* **Source text**
++++++++++

My date canceled at 2pm – for tonight. And I was overjoyed. I know I should have been disappointed, that I should have been looking forward to this date all week because he’s been so interested in me. Nope, I was overjoyed. I no longer was filled with my Saturday afternoon dread of the evening ahead. I no longer had to look forward to what I affectionately call “wardrobe trauma.” I got to reach for my favorite outfit – a tank top and sweats. Goodbye bra and heels! See you next Saturday – maybe.

So I happily stretched out on the couch and rented the movie “Yes Man.” Yes, it was dumb, and I still hate Jim Carrey, but it got me thinking… I’m going to be a Yes Woman.

How hard can it be? Especially since I think I almost always say yes all the time already. Mostly to things I probably shouldn’t say yes to.

++++++++++

* **Written request 1**
Print the passage of the blog post, everything from "My date canceled" down to "say yes to.", word for word.
The listing has no connection to the blog post above it.

* **Data shown**

++++++++++

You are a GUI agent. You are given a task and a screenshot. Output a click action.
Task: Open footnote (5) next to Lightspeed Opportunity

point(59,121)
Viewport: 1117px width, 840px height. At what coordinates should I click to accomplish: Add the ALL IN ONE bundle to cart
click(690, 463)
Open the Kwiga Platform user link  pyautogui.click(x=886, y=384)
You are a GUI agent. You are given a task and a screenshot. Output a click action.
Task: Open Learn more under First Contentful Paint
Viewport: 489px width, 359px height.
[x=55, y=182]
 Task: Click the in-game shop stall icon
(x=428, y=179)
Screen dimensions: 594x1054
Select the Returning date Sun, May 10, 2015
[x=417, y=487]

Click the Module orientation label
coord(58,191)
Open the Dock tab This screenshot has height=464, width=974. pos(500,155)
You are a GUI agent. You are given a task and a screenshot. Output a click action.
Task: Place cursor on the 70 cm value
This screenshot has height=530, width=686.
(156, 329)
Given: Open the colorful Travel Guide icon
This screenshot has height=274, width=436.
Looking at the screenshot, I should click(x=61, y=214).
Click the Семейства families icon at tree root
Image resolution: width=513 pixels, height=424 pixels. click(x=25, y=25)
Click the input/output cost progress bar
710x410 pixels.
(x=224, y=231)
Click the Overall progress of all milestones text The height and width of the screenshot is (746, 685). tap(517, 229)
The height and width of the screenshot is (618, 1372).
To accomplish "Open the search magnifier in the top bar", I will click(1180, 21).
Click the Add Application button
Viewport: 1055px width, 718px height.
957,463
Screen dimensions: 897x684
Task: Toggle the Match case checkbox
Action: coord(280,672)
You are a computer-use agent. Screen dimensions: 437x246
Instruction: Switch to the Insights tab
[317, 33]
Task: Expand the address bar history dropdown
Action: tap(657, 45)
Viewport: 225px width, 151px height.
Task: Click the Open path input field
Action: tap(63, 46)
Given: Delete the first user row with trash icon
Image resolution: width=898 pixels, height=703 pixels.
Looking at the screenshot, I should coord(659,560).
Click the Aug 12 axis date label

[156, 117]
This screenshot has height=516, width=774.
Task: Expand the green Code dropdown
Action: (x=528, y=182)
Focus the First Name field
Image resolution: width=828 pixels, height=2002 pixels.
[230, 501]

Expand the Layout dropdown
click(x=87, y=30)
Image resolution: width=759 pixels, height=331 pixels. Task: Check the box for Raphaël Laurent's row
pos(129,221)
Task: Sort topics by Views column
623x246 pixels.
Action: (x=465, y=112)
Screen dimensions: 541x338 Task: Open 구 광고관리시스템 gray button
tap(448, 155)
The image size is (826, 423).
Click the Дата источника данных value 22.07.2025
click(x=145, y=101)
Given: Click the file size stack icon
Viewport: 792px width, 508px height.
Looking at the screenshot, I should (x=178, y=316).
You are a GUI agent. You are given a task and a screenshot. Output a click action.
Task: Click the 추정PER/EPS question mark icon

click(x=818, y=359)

++++++++++

* **Written request 2**
Arrange as a numbered list the lines of the listing, everything from the line containing "Click the Семейства" down to the line containing "will click(1180, 21).", leaving out blank lines.

* **Output 1**
My date canceled at 2pm – for tonight. And I was overjoyed. I know I should have been disappointed, that I should have been looking forward to this date all week because he’s been so interested in me. Nope, I was overjoyed. I no longer was filled with my Saturday afternoon dread of the evening ahead. I no longer had to look forward to what I affectionately call “wardrobe trauma.” I got to reach for my favorite outfit – a tank top and sweats. Goodbye bra and heels! See you next Saturday – maybe.

So I happily stretched out on the couch and rented the movie “Yes Man.” Yes, it was dumb, and I still hate Jim Carrey, but it got me thinking… I’m going to be a Yes Woman.

How hard can it be? Especially since I think I almost always say yes all the time already. Mostly to things I probably shouldn’t say yes to.

* **Output 2**
1. Click the Семейства families icon at tree root
2. Image resolution: width=513 pixels, height=424 pixels. click(x=25, y=25)
3. Click the input/output cost progress bar
4. 710x410 pixels.
5. (x=224, y=231)
6. Click the Overall progress of all milestones text The height and width of the screenshot is (746, 685). tap(517, 229)
7. The height and width of the screenshot is (618, 1372).
8. To accomplish "Open the search magnifier in the top bar", I will click(1180, 21).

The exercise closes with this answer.